Application Metrics (Consumer Side)

Track metrics on your webhook consumer endpoints to complement Hook Mesh metrics and gain full observability.

Metrics to Track

Processing time: Time to process webhook payload (after signature verification)
Error rates: % of webhooks that fail processing
Duplicate events: Count of duplicate webhook IDs received
Queue depth: Number of webhooks waiting to be processed
Signature verification failures: Count of invalid signatures

Express.js Middleware with Prometheus Metrics

import express from 'express';
import { Histogram, Counter, Gauge } from 'prom-client';

// Define metrics
const webhookDuration = new Histogram({
  name: 'webhook_processing_duration_seconds',
  help: 'Time to process webhook',
  labelNames: ['event_type', 'status']
});

const webhookErrors = new Counter({
  name: 'webhook_errors_total',
  help: 'Total webhook processing errors',
  labelNames: ['event_type', 'error_type']
});

const duplicateWebhooks = new Counter({
  name: 'webhook_duplicates_total',
  help: 'Total duplicate webhooks received',
  labelNames: ['event_type']
});

const webhookQueueDepth = new Gauge({
  name: 'webhook_queue_depth',
  help: 'Number of webhooks waiting to be processed'
});

// Middleware to track metrics
export function webhookMetricsMiddleware(req, res, next) {
  const startTime = Date.now();
  const eventType = req.body?.event_type || 'unknown';

  // Track response
  res.on('finish', () => {
    const duration = (Date.now() - startTime) / 1000;
    const status = res.statusCode >= 200 && res.statusCode < 300 ? 'success' : 'failure';

    webhookDuration.observe({ event_type: eventType, status }, duration);

    if (status === 'failure') {
      webhookErrors.inc({ event_type: eventType, error_type: 'processing_error' });
    }
  });

  next();
}

// Example webhook handler
app.post('/webhooks/hookmesh',
  express.json(),
  webhookMetricsMiddleware,
  async (req, res) => {
    try {
      // Verify signature
      verifyWebhook(req.body, req.headers, process.env.WEBHOOK_SECRET);

      // Check for duplicate
      const isDuplicate = await checkDuplicate(req.headers['webhook-id']);
      if (isDuplicate) {
        duplicateWebhooks.inc({ event_type: req.body.event_type });
        return res.status(200).json({ received: true, duplicate: true });
      }

      // Process webhook
      await processWebhook(req.body);

      res.status(200).json({ received: true });
    } catch (error) {
      console.error('Webhook error:', error);

      if (error.message.includes('signature')) {
        webhookErrors.inc({ event_type: req.body.event_type, error_type: 'signature_failure' });
        return res.status(400).json({ error: 'Invalid signature' });
      }

      return res.status(500).json({ error: 'Internal server error' });
    }
  }
);

// Expose metrics endpoint for Prometheus
app.get('/metrics', async (req, res) => {
  res.set('Content-Type', register.contentType);
  res.end(await register.metrics());
});

Alerting Strategies

Set up alerts for critical issues that require immediate attention. Alert on trends and sustained issues, not transient failures.

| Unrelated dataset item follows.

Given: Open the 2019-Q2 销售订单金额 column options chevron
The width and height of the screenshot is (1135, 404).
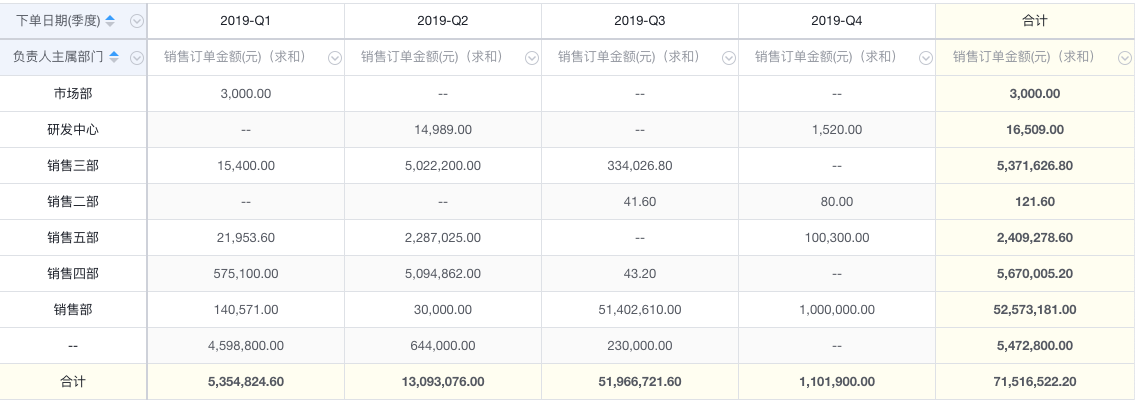Looking at the screenshot, I should (x=531, y=58).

Alert Condition	Threshold	Severity
Success rate drops below 99%	>5 minutes	Critical
Average response time > 2 seconds	>10 minutes	Warning
P95 response time > 3 seconds	>10 minutes	Warning
Circuit breaker opens	Immediate	Critical
Retry rate > 5%	>10 minutes	Warning
Queue depth growing	>500 jobs	Warning

Prometheus Alert Rules

groups:
  - name: webhook_alerts
    interval: 30s
    rules:
      # Alert on low success rate
      - alert: WebhookSuccessRateLow
        expr: |
          (
            sum(rate(webhook_deliveries_total{status="success"}[5m]))
            /
            sum(rate(webhook_deliveries_total[5m]))
          ) < 0.99
        for: 5m
        labels:
          severity: critical
        annotations:
          summary: "Webhook success rate below 99%"
          description: "Success rate is {{ $value | humanizePercentage }} (target: >99%, SLO: >99.5%)"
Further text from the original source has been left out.